··· Records for the exercise ···
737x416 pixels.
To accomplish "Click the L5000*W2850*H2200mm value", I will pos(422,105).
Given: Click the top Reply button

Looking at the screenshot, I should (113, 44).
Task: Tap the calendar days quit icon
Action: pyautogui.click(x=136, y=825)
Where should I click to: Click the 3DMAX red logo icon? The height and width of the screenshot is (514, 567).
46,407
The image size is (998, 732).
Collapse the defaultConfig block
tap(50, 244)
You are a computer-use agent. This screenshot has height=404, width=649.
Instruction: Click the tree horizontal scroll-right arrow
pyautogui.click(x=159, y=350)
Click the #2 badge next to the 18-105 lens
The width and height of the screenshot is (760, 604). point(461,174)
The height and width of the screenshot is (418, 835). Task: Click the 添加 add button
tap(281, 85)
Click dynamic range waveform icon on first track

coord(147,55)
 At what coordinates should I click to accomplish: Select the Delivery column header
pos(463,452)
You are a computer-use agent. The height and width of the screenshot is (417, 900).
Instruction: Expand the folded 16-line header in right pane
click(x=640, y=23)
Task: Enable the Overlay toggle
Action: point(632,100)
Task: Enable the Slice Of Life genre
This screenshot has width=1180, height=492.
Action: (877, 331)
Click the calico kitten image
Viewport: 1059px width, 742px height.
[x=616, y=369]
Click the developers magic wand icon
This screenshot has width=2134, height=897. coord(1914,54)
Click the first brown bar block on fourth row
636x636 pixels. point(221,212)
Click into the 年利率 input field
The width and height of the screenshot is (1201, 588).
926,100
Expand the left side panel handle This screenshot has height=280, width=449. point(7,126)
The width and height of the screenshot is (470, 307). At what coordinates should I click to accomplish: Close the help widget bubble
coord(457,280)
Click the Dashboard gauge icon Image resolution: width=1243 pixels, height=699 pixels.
···
§ Directive: Please render the rows as a JSON list of strings, one string per line with blank lines omitted, starting with the line that contains "You are a computer-use agent. The" and going on through the line that contains "coord(457,280)", both included.

§ Exercise solution:
[
  "You are a computer-use agent. The height and width of the screenshot is (417, 900).",
  "Instruction: Expand the folded 16-line header in right pane",
  "click(x=640, y=23)",
  "Task: Enable the Overlay toggle",
  "Action: point(632,100)",
  "Task: Enable the Slice Of Life genre",
  "This screenshot has width=1180, height=492.",
  "Action: (877, 331)",
  "Click the calico kitten image",
  "Viewport: 1059px width, 742px height.",
  "[x=616, y=369]",
  "Click the developers magic wand icon",
  "This screenshot has width=2134, height=897. coord(1914,54)",
  "Click the first brown bar block on fourth row",
  "636x636 pixels. point(221,212)",
  "Click into the 年利率 input field",
  "The width and height of the screenshot is (1201, 588).",
  "926,100",
  "Expand the left side panel handle This screenshot has height=280, width=449. point(7,126)",
  "The width and height of the screenshot is (470, 307). At what coordinates should I click to accomplish: Close the help widget bubble",
  "coord(457,280)"
]